Bohdan Paszkowski był za to bardziej łaskawy dla Leszka Gulewicza, radnego z Łap. O tym, że ponoć zarabia on przygrywając na gminnych festynach, wojewodzie podlaskiemu doniosła jedna z mieszkanek Łap. W 2015 roku Leszek Gulewicz, lider zespołu disco polo obsługiwał muzycznie „Dzień suma” i „Dożynki lokalne”, zaś rok później - „Zajazd szlachecki” i „Dzień suma”. I właśnie za te imprezy z 2016 roku za obsługę wyszło w sumie 5,5 tys. zł. Faktury Gulewicz wystawiał Domowi Kultury w Łapach. To jednostka podległa urzędowi w Łapach.
Tą sprawą zajmowali się miejscy radni i uznali, że Leszek Gulewicz nie złamał prawa. Odmówili wygaszenia jego mandatu.
I o dziwo, Bohdan Paszkowski także stwierdził, że radny nie korzystał z budżetu gminy. Pisał też o tym „Poranny”.
Czy na decyzję wojewody miała wpływ tzw. linia polityczna? Nie da się przecież ukryć, że wojewoda podlaski jest z PiS. I właśnie z tą partią sympatyzuje radny Leszek Gulewicz.
Jego sprawa jest niemal identyczna z historią radnego gminy Nowinka. Tyle że Gulewicz przygrywał na gminnych festynach, a Korzun rozwoził obiady do szkoły. Obaj świadczyli usługi na rzecz swoich gmin.

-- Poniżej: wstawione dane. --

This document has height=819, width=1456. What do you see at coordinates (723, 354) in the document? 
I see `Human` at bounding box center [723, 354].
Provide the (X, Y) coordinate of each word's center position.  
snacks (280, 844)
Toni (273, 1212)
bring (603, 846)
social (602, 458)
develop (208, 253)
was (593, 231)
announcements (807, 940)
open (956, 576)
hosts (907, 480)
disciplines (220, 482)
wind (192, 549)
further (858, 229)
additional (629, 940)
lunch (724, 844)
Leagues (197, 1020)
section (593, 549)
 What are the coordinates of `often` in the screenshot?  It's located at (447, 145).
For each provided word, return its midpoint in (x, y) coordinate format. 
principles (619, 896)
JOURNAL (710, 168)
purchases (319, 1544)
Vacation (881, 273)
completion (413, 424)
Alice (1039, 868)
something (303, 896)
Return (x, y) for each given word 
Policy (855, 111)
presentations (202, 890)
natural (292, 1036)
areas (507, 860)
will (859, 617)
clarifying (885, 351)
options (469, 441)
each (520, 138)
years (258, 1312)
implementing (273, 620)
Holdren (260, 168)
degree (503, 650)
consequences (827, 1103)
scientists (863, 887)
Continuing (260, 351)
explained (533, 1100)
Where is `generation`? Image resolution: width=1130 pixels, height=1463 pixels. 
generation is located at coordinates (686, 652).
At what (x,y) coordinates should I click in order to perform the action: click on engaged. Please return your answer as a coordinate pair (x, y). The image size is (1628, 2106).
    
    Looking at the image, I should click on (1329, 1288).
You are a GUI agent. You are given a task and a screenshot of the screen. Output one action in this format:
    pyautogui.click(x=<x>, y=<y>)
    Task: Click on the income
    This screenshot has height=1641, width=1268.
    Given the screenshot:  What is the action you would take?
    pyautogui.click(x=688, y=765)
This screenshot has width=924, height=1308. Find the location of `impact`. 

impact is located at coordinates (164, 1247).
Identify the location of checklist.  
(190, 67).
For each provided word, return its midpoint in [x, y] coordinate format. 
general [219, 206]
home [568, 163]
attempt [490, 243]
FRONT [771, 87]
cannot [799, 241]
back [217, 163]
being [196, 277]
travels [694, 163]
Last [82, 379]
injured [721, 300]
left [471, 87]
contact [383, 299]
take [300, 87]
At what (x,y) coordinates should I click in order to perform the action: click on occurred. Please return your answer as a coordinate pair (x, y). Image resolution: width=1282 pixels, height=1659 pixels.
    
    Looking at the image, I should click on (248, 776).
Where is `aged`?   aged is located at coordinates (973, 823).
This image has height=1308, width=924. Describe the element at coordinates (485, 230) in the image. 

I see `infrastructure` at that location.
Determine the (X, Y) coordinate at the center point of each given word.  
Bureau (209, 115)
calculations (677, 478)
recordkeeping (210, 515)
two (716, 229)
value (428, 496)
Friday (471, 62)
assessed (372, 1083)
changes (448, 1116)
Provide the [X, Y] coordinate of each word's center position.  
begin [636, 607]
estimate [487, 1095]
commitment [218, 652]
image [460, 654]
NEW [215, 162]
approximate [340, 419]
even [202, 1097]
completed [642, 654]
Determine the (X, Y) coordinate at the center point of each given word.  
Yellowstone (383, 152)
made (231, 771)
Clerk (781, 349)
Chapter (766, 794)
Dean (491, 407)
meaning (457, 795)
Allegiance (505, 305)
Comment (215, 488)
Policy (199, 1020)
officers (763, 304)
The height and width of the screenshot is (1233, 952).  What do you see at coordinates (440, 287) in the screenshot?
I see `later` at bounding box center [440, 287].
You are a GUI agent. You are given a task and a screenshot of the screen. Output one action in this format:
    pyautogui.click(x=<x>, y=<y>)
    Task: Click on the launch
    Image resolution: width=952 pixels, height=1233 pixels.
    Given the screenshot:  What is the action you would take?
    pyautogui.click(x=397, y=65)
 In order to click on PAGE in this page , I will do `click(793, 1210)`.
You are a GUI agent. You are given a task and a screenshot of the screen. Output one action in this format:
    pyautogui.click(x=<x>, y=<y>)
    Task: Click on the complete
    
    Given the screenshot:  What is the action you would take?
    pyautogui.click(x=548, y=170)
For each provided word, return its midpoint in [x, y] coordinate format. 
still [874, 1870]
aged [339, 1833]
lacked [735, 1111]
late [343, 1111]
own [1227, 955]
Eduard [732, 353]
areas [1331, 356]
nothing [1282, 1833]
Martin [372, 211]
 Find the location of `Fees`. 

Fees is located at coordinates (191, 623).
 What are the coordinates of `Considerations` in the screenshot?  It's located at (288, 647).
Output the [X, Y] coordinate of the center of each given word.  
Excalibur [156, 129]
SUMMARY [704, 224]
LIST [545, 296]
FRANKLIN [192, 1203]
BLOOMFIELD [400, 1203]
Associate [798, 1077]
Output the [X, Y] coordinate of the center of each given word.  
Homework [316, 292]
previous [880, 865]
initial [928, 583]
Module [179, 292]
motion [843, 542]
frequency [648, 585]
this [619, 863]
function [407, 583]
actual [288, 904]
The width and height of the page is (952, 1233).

- Bogusław Korzun realizując świadczenie w ramach działalności gospodarczej, przez sam fakt pobrania wynagrodzenia ze środków budżetowych gminy - korzysta z mienia gminnego - wyjaśnia Anna Idźkowska.
W przypadku Leszka Gulewicza, urzędnicy uznali, że dom kultury, któremu radny wystawiał faktury, to odrębna w stosunku do gminy jednostka.
- Zatem nie można uznać, że wynagrodzenia z tytułu zawartych umów były wypłacane radnemu z budżetu gminy Łapy, w której radny uzyskał mandat, lecz ze środków finansowych instytucji kultury - Domu Kultury w Łapach - tłumaczy rzeczniczka wojewody podlaskiego.
- W identycznych sytuacjach organ nadzoru powinien podejmować takie same decyzje. W żadnym przypadku nie mogą decydować przesłanki polityczne, lecz merytoryczne - komentuje dr Jarosław Matwiejuk, konstytucjonalista.
Wojewodę podlaskiego czeka jeszcze jedna batalia. Chodzi o Pawła Myszkowskiego, białostockiego radnego PiS. Zasiadał w zarządzie Fundacji na rzecz Rozwoju Politechniki Białostockiej, która dostała miejskie pieniądze - ponad 100 tys. zł - na promocję Białegostoku podczas tegorocznych juwenaliów. Paweł Myszkowski tłumaczył w mediach, że zrezygnował z członkostwa w zarządzie przed przyznaniem pieniędzy przez miasto. To było 14 kwietnia.
Bohdan Paszkowski czeka teraz na stanowisko Rady Miasta w Białymstoku.
- Po otrzymaniu stosownych wyjaśnień, wojewoda dokona samodzielnie oceny sytuacji prawnej radnego - mówi Anna Idźkowska.